### YOUR TASK
Please repeat only the lines below starting at the line that holds "For every named target in this 820×1833" and ending at the line that holds "Search (35, 1935)", exactly, with both of those lines included and every picture omitted.

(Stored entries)

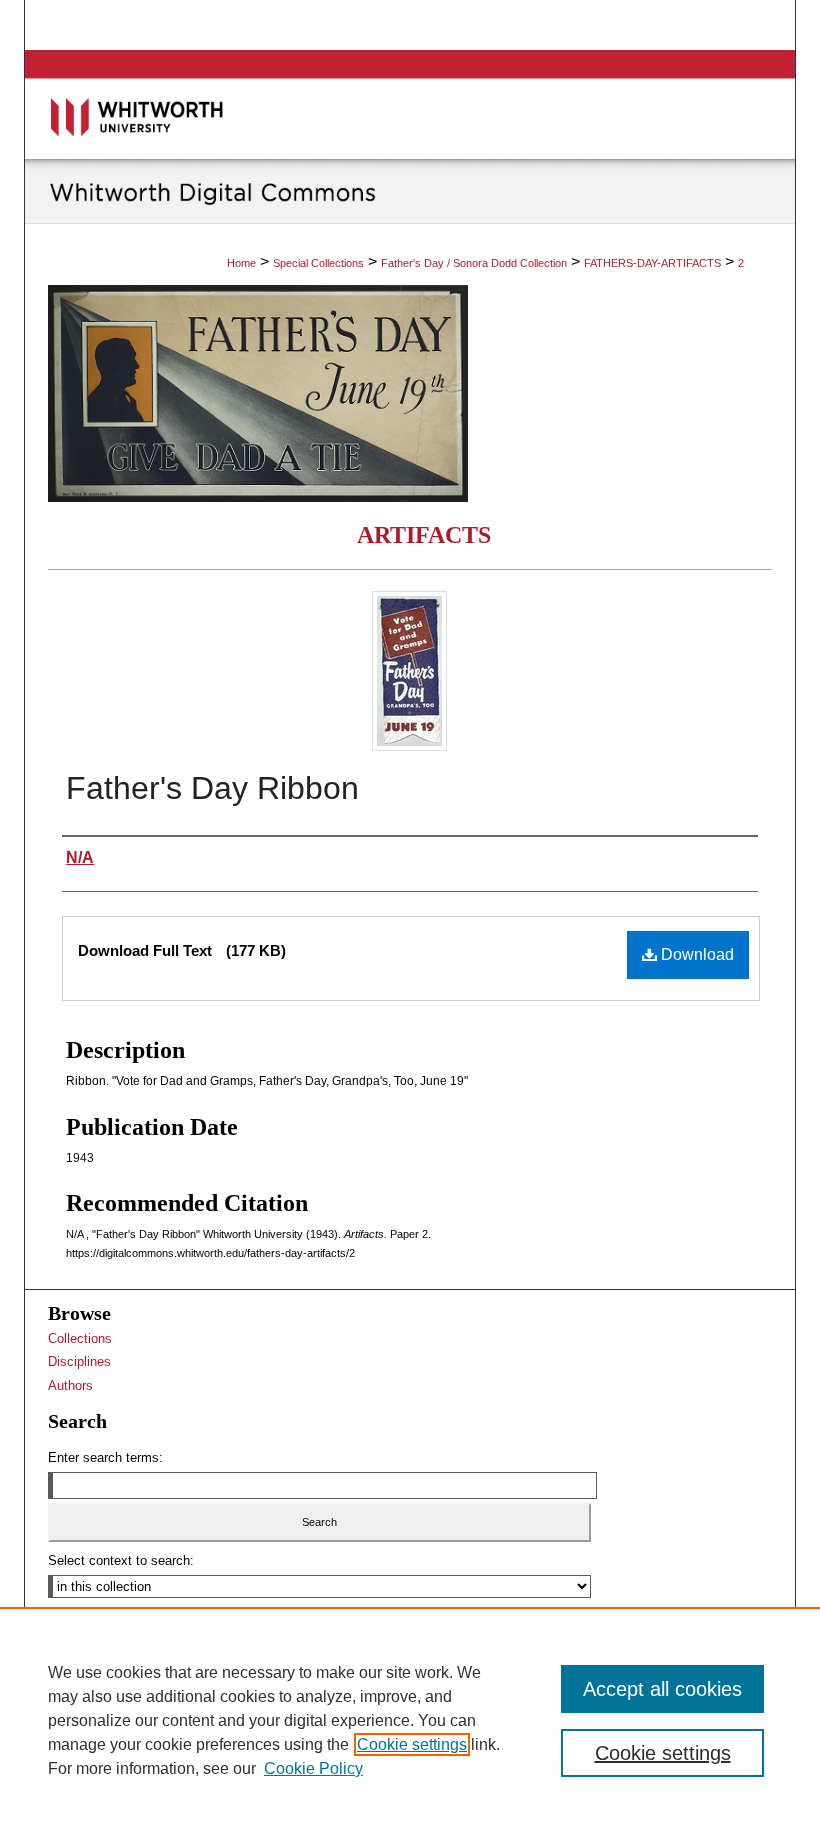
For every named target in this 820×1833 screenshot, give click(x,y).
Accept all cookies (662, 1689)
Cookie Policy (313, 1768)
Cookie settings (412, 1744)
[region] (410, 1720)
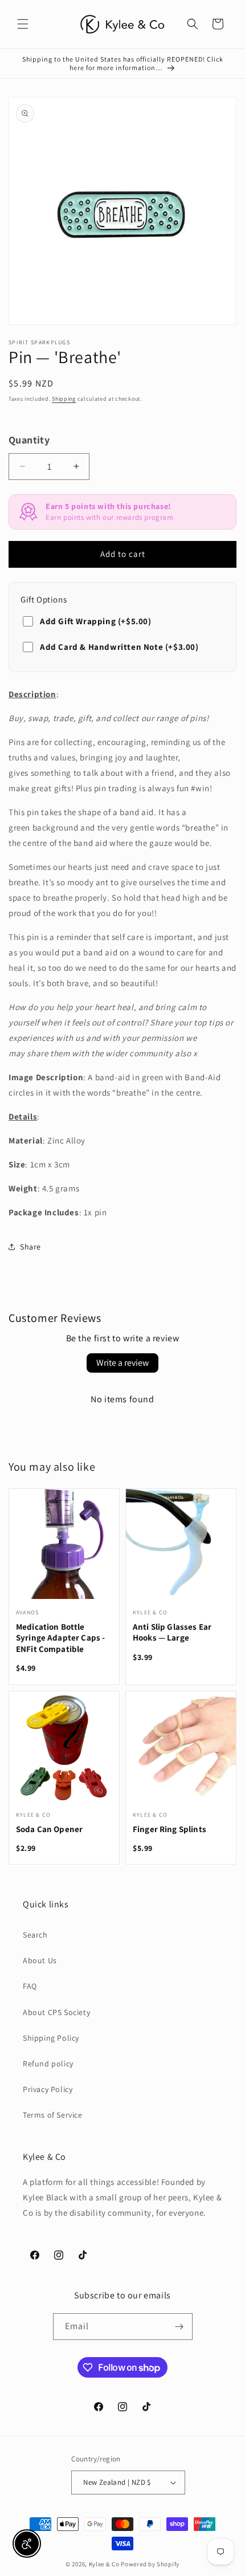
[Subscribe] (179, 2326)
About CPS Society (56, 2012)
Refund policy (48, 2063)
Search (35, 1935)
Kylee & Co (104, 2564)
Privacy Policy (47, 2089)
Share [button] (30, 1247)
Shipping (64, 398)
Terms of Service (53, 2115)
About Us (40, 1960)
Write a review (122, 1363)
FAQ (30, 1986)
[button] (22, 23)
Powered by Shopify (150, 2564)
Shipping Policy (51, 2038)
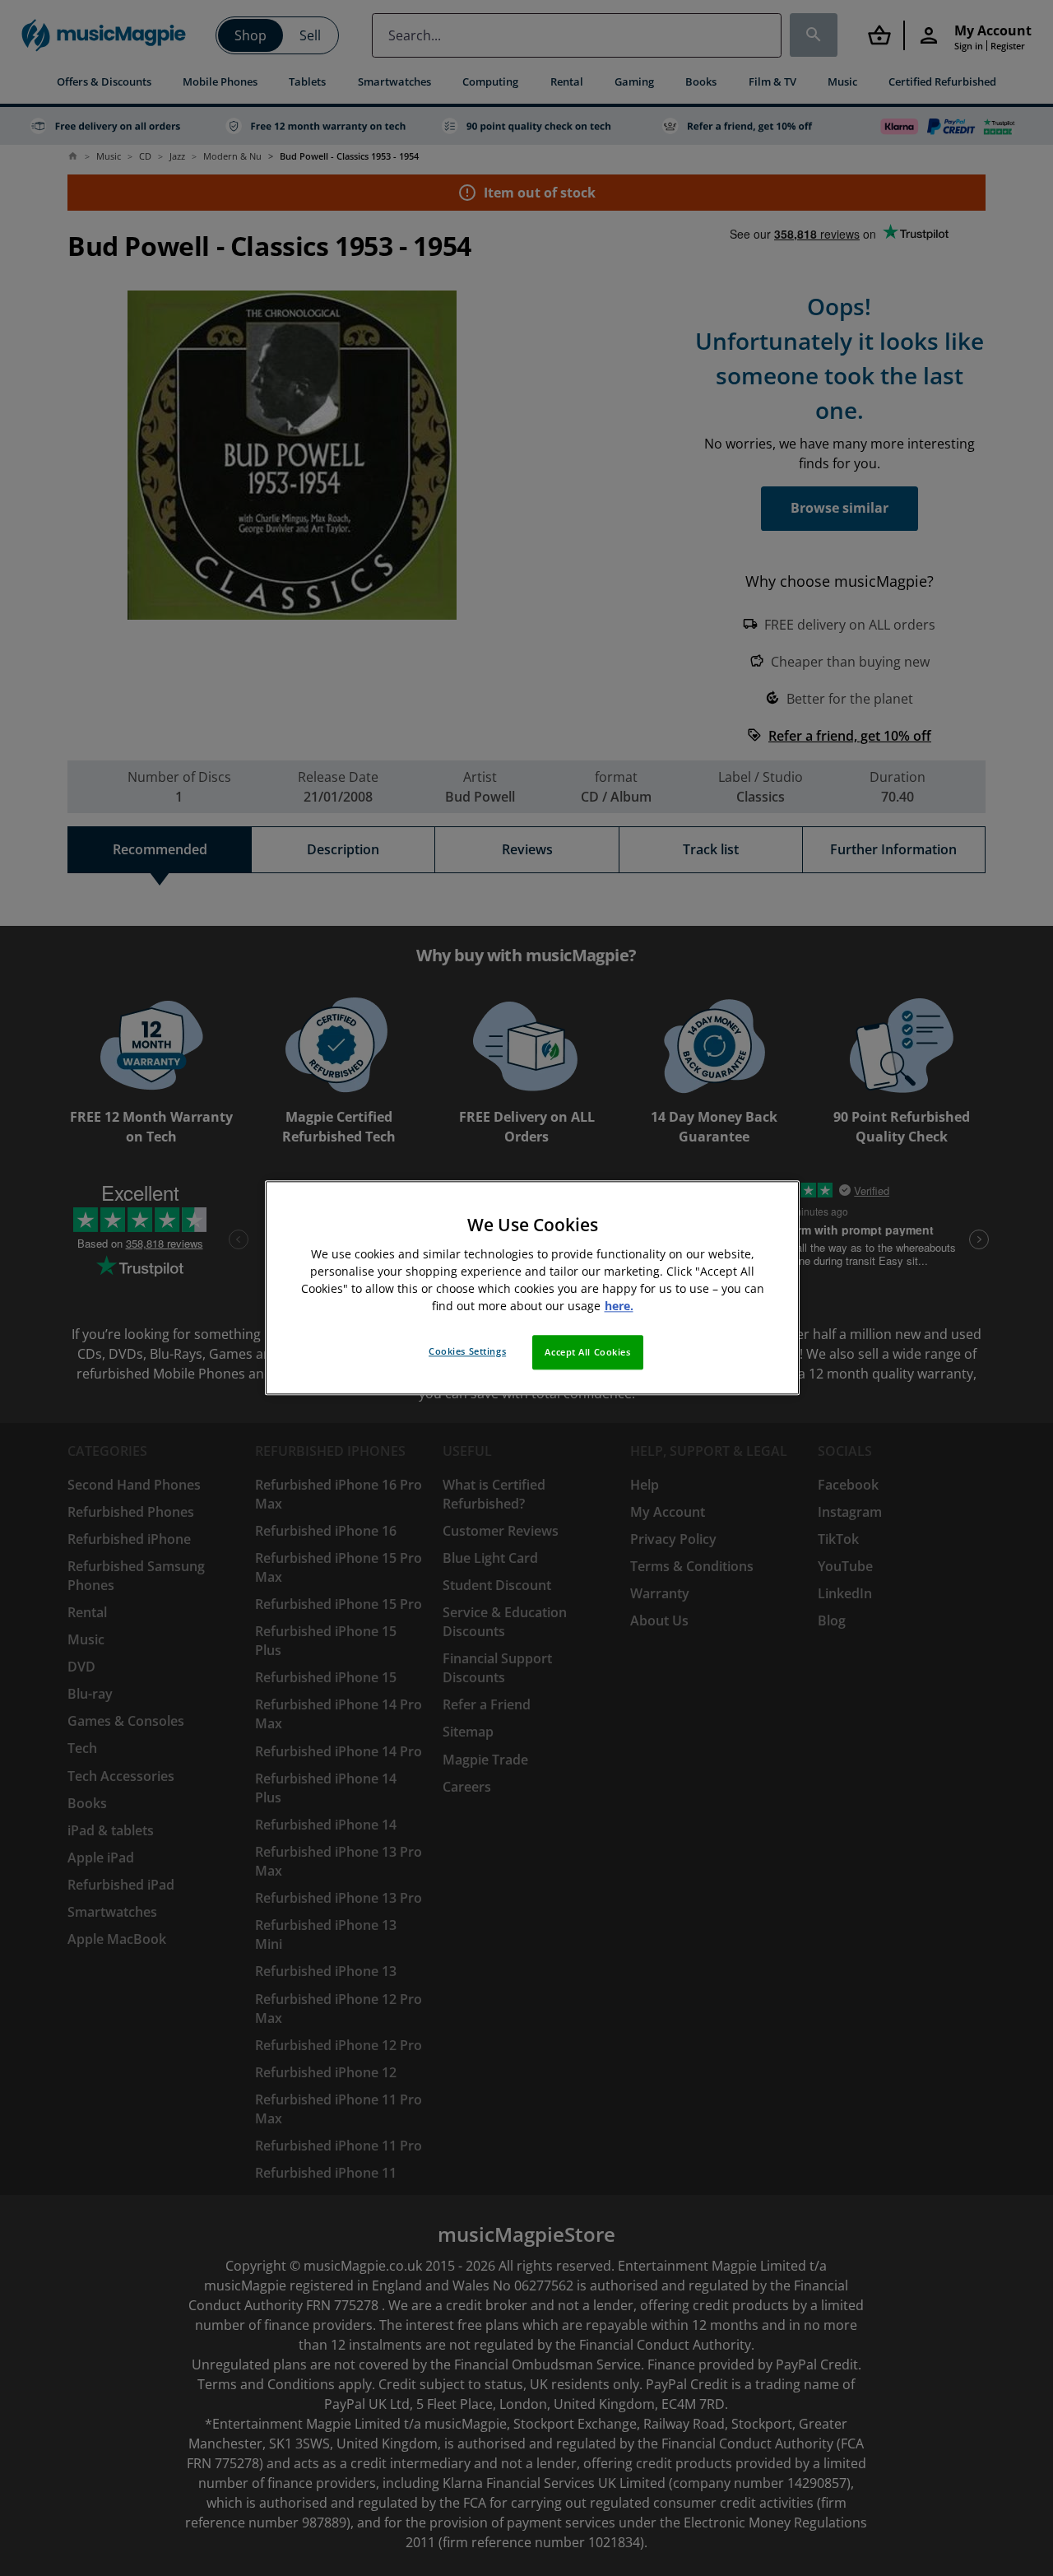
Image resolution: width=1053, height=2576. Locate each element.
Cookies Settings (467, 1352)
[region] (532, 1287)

==

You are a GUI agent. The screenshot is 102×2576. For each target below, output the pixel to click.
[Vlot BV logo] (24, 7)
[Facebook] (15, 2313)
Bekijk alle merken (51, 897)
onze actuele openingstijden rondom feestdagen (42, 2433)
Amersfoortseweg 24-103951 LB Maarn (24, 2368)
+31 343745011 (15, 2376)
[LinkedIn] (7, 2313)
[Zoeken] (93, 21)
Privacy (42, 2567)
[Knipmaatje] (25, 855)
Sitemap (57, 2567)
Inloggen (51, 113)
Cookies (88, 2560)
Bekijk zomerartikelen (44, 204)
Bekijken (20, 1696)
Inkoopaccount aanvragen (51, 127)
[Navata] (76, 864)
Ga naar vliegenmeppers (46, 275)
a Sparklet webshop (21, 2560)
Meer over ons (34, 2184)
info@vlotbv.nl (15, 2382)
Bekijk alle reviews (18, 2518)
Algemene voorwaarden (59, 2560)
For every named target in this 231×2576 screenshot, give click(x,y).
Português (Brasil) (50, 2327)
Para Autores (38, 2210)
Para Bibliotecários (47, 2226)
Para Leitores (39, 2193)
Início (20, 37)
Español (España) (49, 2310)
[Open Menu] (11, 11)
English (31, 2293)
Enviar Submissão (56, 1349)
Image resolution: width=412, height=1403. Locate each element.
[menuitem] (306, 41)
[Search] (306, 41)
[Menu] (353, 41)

### SOLUTION FOR THIS TASK
For every named target in this 820×1833 screenshot, give click(x,y).
Accept all cookies (662, 1689)
Cookie Policy (313, 1768)
Cookie settings (412, 1744)
[region] (410, 1720)
[Subscribe] (179, 2326)
About CPS Society (56, 2012)
Refund policy (48, 2063)
Search (35, 1935)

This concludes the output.